• **PROBLEM TO SOLVE**:
Reproduce the records exactly.

• **DATA EXTRACT**:
◇ ◇ ◇ ◇

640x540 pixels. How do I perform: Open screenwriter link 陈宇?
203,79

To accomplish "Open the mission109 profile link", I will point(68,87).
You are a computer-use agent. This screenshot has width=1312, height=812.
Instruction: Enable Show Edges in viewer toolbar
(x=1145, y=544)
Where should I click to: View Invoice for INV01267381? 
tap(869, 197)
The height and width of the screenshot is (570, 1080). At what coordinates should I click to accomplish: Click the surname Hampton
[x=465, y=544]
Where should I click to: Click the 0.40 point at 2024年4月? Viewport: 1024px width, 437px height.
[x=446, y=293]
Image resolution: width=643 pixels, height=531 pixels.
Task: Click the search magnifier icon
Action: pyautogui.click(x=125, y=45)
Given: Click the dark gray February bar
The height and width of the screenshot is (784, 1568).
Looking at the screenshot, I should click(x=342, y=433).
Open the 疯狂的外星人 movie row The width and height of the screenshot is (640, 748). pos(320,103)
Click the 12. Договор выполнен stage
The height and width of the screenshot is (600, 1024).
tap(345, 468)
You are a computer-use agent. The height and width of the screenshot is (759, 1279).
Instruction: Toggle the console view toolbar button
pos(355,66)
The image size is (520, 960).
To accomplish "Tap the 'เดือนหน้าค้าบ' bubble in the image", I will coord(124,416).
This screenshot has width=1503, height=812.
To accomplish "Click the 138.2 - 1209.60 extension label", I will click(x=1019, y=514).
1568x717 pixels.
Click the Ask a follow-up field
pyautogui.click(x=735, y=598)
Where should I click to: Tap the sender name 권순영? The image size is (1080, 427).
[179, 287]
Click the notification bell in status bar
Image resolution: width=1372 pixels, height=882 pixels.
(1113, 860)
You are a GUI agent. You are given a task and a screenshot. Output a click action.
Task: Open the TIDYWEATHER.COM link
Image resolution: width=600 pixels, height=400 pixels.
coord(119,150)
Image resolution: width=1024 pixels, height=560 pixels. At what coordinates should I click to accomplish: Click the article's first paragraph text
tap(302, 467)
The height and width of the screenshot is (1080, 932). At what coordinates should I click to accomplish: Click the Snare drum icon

◇ ◇ ◇ ◇

• **SOLUTION TO THE EXERCISE**:
640x540 pixels. How do I perform: Open screenwriter link 陈宇?
203,79

To accomplish "Open the mission109 profile link", I will point(68,87).
You are a computer-use agent. This screenshot has width=1312, height=812.
Instruction: Enable Show Edges in viewer toolbar
(x=1145, y=544)
Where should I click to: View Invoice for INV01267381? 
tap(869, 197)
The height and width of the screenshot is (570, 1080). At what coordinates should I click to accomplish: Click the surname Hampton
[x=465, y=544]
Where should I click to: Click the 0.40 point at 2024年4月? Viewport: 1024px width, 437px height.
[x=446, y=293]
Image resolution: width=643 pixels, height=531 pixels.
Task: Click the search magnifier icon
Action: pyautogui.click(x=125, y=45)
Given: Click the dark gray February bar
The height and width of the screenshot is (784, 1568).
Looking at the screenshot, I should click(x=342, y=433).
Open the 疯狂的外星人 movie row The width and height of the screenshot is (640, 748). pos(320,103)
Click the 12. Договор выполнен stage
The height and width of the screenshot is (600, 1024).
tap(345, 468)
You are a computer-use agent. The height and width of the screenshot is (759, 1279).
Instruction: Toggle the console view toolbar button
pos(355,66)
The image size is (520, 960).
To accomplish "Tap the 'เดือนหน้าค้าบ' bubble in the image", I will coord(124,416).
This screenshot has width=1503, height=812.
To accomplish "Click the 138.2 - 1209.60 extension label", I will click(x=1019, y=514).
1568x717 pixels.
Click the Ask a follow-up field
pyautogui.click(x=735, y=598)
Where should I click to: Tap the sender name 권순영? The image size is (1080, 427).
[179, 287]
Click the notification bell in status bar
Image resolution: width=1372 pixels, height=882 pixels.
(1113, 860)
You are a GUI agent. You are given a task and a screenshot. Output a click action.
Task: Open the TIDYWEATHER.COM link
Image resolution: width=600 pixels, height=400 pixels.
coord(119,150)
Image resolution: width=1024 pixels, height=560 pixels. At what coordinates should I click to accomplish: Click the article's first paragraph text
tap(302, 467)
The height and width of the screenshot is (1080, 932). At what coordinates should I click to accomplish: Click the Snare drum icon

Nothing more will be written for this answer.